— start of Source text —

Abstract-A flexible transport stream processor for DTV which is also designed under cost-effective consideration is proposed in this paper. A RISC micro-controller is allocated as the core of transport stream processor for flexibly extending or changing the functions of the transport stream processor. For the consideration of cost-effective design, the functions of the transport stream processor are partitioned into ones which are suitable for hardware implementation and the others suitable for the software executed by the micro-controller. Special enhancement of the instruction set of the micro-controller is proposed, with which the code efficiency of bit-level data-field processing could be improved. A general parsing engine for parsing grouping data-fields is also proposed. With the features described above, about 50% of total cost of transport stream processor with baseline functions can be saved.
I. INTRODUCTION
With the development of Digital TV(DTV), there are more and more applications proposed in recent years, which are difficult to be implemented on the traditional analog TV. For example, the interactive TV provides the capability that allows the receiver of the broadcasted TV content to return interactive information back to the transmitter. The TV programs which present as digital signal are also more suitable for the system of conditional access, such as pay-TV. In addition to the TV programs, other digital data are allowed to transmit via the DTV broadcasting system, such as softwares, games, etc.
The various applications of DTV must be constructed based on the specification of MPEG-2 System Layer [1] . Most of the international standards of DTV, such as DVB [2] or ATSC [3] , adopt MPEG-2 System Layer [1] specification as the basis bit-stream format and append various transmission schemes or Application Interfaces(API). For example, all the data broadcasted through various channels must be packaged as the Transport Stream(TS) format. All the applications of DTV must transmit or store information via the bit-stream format specified by MPEG-2 System Layer as well.
The Transport Stream Processor(TSP), which is one of important modules of DTV and in charge of processing the received transport stream, must be designed to meet various DTV applications on the basis of the specification of MPEG-2 System Layer [1] . The received signal from the broadcasting channel is typically demodulated and passed through the error correction module and the original transport stream is restored. The transport stream processor analyzes the transport stream, parse each necessary information which would be further delivered to the CPU of the system, and extracts the desired data streams which are further processed by the corresponding decoders.

— end of Source text —

[Goal 1]
Copy the transport stream processor text word for word from "The Transport Stream Processor(TSP), which" up to and including "the corresponding decoders.".
[Goal 2]
Resume the transport stream processor text, picking up right after its final sentence.

— start of Provided data —

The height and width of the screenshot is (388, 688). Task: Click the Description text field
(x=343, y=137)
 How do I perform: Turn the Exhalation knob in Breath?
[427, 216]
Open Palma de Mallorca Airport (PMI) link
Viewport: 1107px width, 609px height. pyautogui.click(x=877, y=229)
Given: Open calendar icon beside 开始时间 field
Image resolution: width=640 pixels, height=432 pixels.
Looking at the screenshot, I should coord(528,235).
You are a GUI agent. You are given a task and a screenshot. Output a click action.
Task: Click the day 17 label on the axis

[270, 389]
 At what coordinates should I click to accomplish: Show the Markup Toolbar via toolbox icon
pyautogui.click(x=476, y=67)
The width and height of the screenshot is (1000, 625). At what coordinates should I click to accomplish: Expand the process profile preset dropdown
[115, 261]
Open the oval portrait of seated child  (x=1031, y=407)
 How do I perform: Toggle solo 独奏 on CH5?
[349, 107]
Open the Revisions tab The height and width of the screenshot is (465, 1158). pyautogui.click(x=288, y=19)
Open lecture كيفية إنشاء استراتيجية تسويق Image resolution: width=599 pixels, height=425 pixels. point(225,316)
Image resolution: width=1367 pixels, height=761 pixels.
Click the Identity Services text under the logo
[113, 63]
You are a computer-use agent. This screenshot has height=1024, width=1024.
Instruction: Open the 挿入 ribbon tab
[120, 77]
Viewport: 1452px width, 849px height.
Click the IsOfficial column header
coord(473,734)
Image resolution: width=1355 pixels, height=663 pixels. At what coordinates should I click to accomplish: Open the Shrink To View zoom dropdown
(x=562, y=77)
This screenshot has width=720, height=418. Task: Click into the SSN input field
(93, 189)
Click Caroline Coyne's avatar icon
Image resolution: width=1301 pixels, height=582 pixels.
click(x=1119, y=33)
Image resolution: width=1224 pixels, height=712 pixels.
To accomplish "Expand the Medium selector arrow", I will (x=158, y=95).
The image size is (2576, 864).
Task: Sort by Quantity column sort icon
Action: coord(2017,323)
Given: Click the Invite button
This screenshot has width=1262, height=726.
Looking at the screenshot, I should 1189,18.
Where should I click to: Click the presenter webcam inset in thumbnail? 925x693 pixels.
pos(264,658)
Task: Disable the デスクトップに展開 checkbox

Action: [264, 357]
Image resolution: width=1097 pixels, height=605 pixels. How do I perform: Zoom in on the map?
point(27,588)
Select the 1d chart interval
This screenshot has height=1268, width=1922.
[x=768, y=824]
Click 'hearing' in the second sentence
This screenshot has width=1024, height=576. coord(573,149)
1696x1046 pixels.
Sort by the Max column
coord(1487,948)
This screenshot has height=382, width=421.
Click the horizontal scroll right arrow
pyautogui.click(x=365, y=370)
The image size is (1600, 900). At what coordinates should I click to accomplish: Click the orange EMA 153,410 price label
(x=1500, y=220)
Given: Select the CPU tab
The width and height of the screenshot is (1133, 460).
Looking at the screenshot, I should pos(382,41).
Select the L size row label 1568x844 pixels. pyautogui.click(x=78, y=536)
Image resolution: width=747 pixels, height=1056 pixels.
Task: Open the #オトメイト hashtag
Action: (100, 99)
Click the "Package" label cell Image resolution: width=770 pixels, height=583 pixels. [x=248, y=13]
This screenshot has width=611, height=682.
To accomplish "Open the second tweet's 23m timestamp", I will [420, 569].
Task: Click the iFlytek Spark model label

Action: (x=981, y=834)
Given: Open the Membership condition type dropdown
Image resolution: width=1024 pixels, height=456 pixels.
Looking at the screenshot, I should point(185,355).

— end of Provided data —

[Reply 1]
The Transport Stream Processor(TSP), which is one of important modules of DTV and in charge of processing the received transport stream, must be designed to meet various DTV applications on the basis of the specification of MPEG-2 System Layer [1] . The received signal from the broadcasting channel is typically demodulated and passed through the error correction module and the original transport stream is restored. The transport stream processor analyzes the transport stream, parse each necessary information which would be further delivered to the CPU of the system, and extracts the desired data streams which are further processed by the corresponding decoders.

[Reply 2]
There are two typical scheme to design the architectures of transport stream processor. One is to implement functions with dedicated hardware [4] [5] . The other is to allocate a micro-controller as the core of the transport stream processor, in which all the functions are implemented in software codes operated by the micro-controller [6] . Compared to the architecture with dedicated hardware, the micro-controllerbased architecture of transport stream processor has higher flexibility to update or extend the functions of transport stream processor [7] , but the consumption of the on-chip memory significantly increases the hardware cost of the transport stream processor. In contrast, the architecture with dedicated hardware consumes lower hardware cost, however, with low flexibility.
The motivation of the proposed transport stream processor is to design a flexible transport stream processor with efficient hardware area utilization. With flexible architecture, the functions of the transport stream processor can be updated or extended easily. In addition, as a Intellectual Property(IP) in DTV SoC, a flexible transport stream processor can be adopted without redesigning the architecture even if the specification of the desired transport stream processor is changed. However, a flexible architecture of transport stream processor usually consumes tremendous hardware cost because of the large amount of on-chip data memory and code memory [6] [7] , and this is not a good characteristic of SoC IP. Therefore, a transport stream processor with flexible architecture and efficient hardware area utilization is necessary.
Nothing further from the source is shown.